TASK - With the pictures excluded, output only the lines from the one containing "Image resolution: width=748" through the last line of the entries, unchanged.

DATA IN THIS EXERCISE -
________________________________________

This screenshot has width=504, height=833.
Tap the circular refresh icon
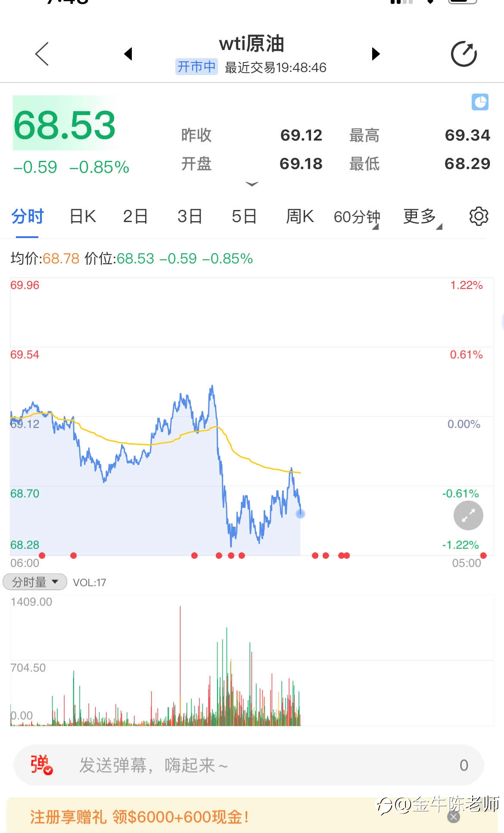(464, 54)
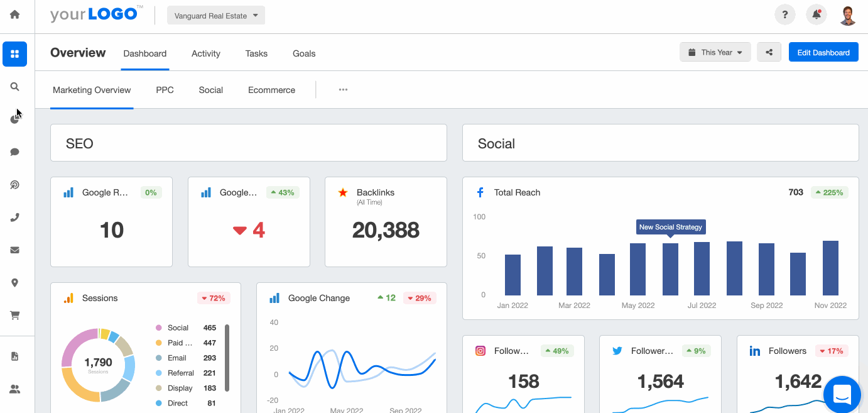868x413 pixels.
Task: Click the shopping cart icon in sidebar
Action: pos(14,315)
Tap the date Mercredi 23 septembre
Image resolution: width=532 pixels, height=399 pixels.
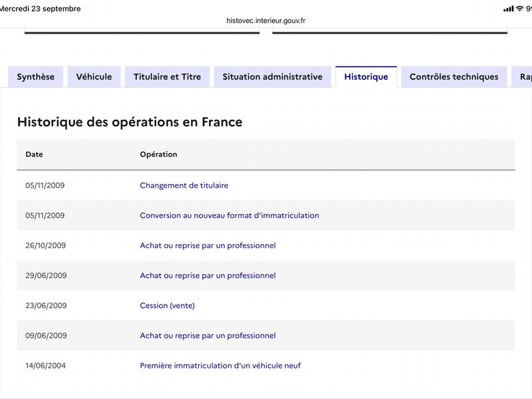(40, 9)
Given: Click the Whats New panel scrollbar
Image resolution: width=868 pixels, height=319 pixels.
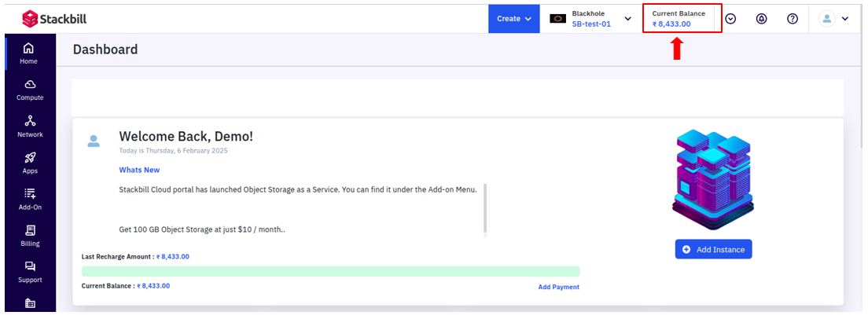Looking at the screenshot, I should click(x=485, y=210).
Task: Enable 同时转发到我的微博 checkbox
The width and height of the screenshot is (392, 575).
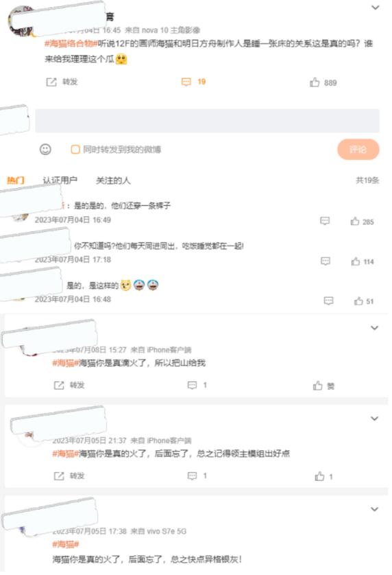Action: (x=75, y=150)
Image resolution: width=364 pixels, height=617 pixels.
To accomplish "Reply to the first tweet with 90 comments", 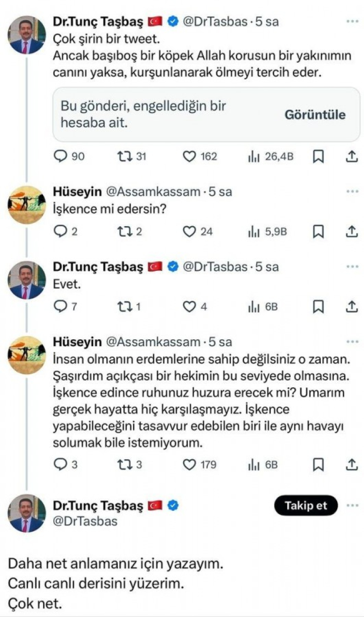I will click(x=62, y=156).
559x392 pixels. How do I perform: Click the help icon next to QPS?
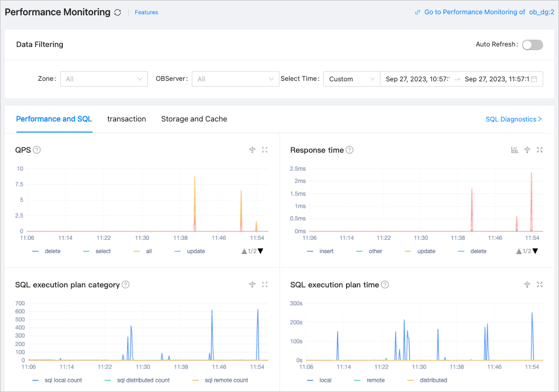37,150
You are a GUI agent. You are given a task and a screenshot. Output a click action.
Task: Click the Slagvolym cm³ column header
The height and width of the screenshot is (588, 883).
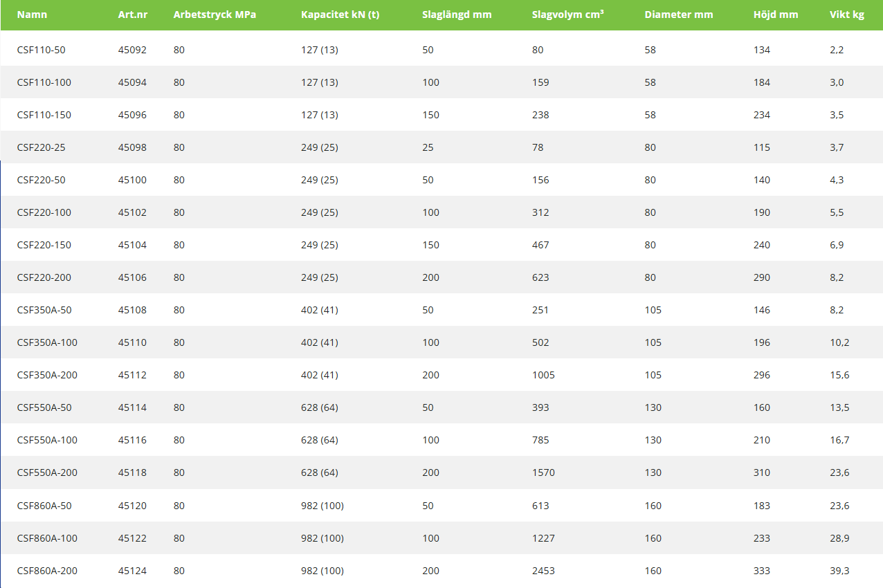coord(567,15)
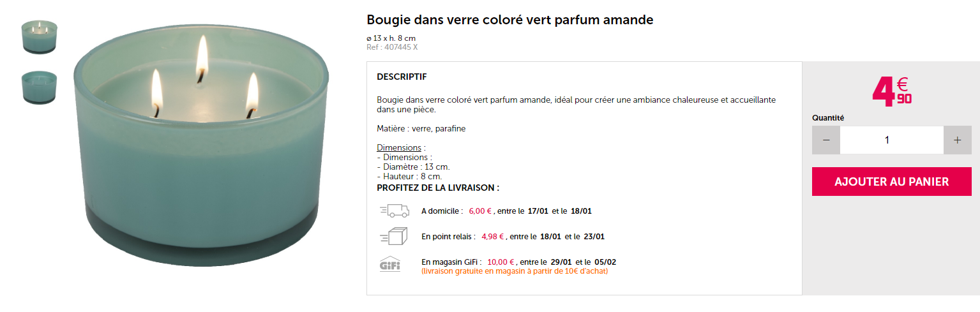Screen dimensions: 980x312
Task: Click the DESCRIPTIF section heading
Action: point(402,77)
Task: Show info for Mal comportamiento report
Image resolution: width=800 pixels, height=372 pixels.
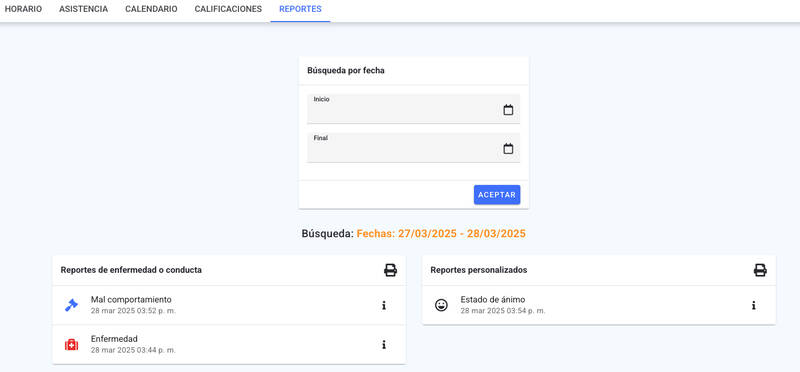Action: 384,306
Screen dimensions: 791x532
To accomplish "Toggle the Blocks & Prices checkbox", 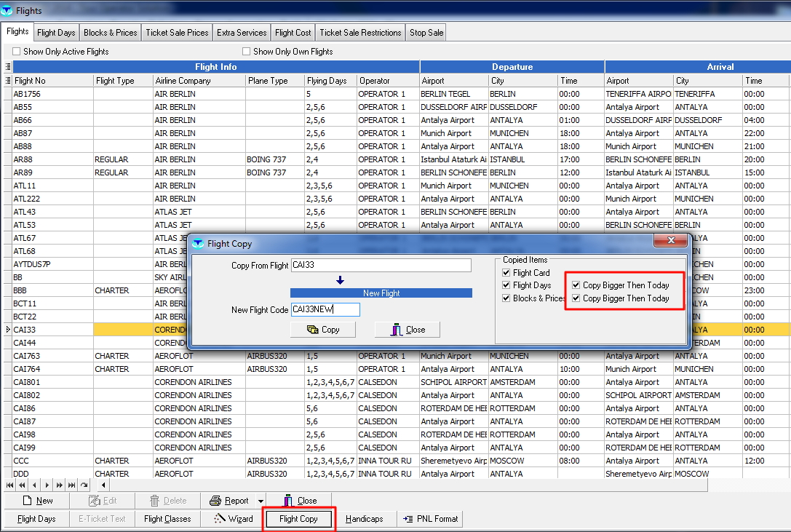I will click(506, 298).
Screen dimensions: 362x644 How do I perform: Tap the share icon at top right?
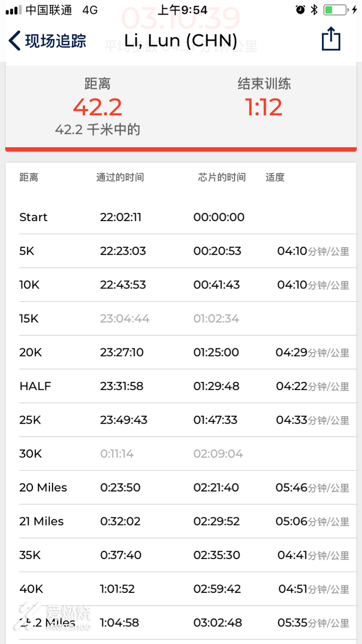point(331,39)
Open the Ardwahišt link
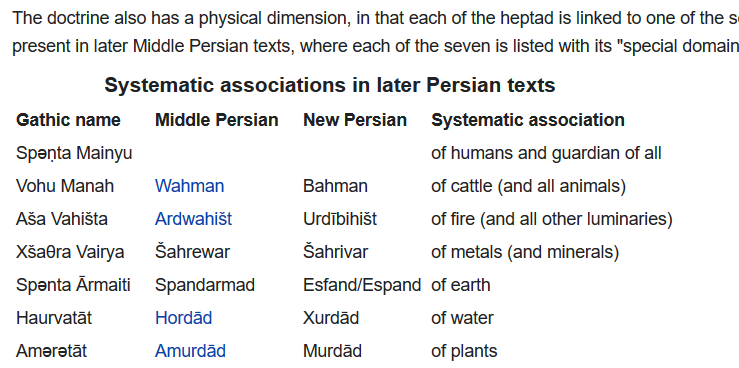 [193, 219]
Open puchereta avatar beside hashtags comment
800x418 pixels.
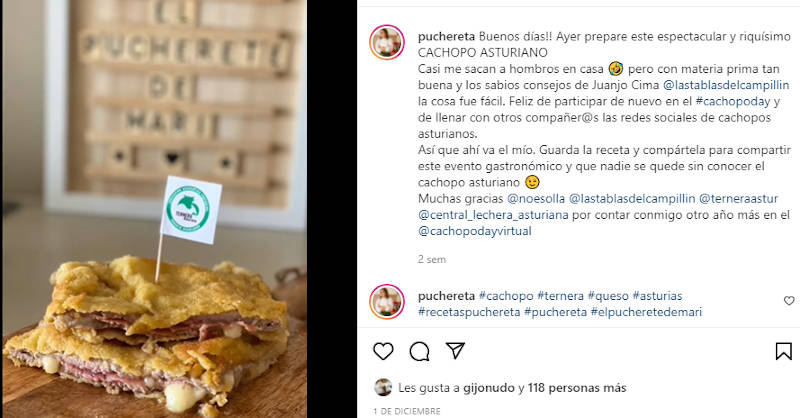tap(387, 302)
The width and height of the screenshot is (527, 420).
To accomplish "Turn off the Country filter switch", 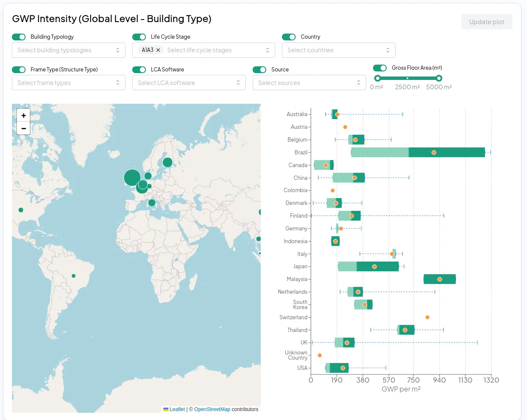I will point(289,37).
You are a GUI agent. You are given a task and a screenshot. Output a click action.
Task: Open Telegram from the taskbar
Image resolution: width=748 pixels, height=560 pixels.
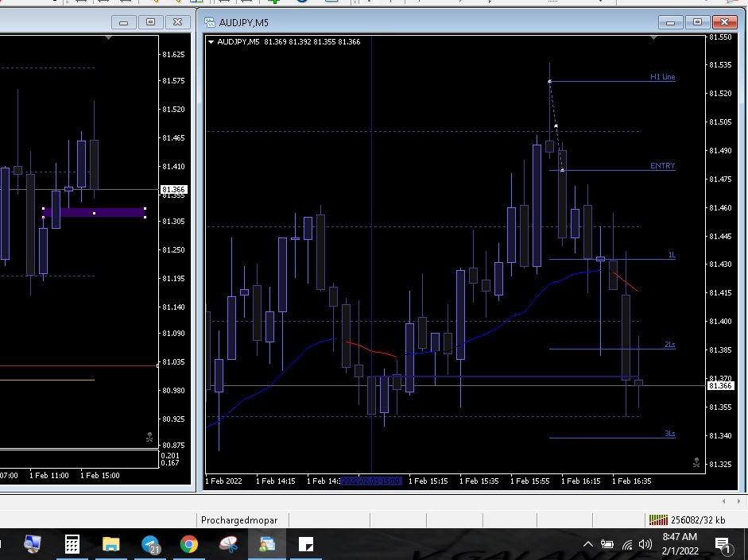[x=151, y=544]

________________________________________

RESULT FOR THIS TASK -
Image resolution: width=748 pixels, height=560 pixels.
[x=151, y=544]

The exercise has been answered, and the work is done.